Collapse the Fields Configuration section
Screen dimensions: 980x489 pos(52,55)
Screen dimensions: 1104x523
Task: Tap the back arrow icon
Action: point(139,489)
--
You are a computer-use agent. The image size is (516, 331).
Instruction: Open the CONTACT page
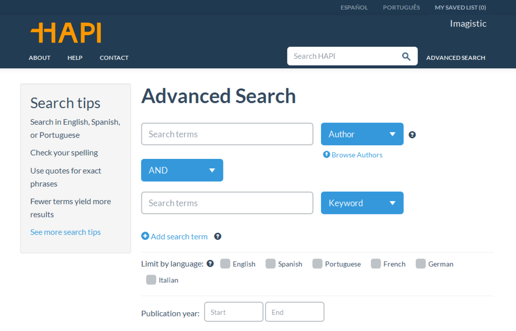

EXERCISE INSTRUCTIONS: Reproduce word for word the listing lines starting at the line containing "You are a computer-use" and ending with the line containing "Instruction: Open the CONTACT page", including both of those lines.

RESPONSE BELOW:
You are a computer-use agent. The image size is (516, 331).
Instruction: Open the CONTACT page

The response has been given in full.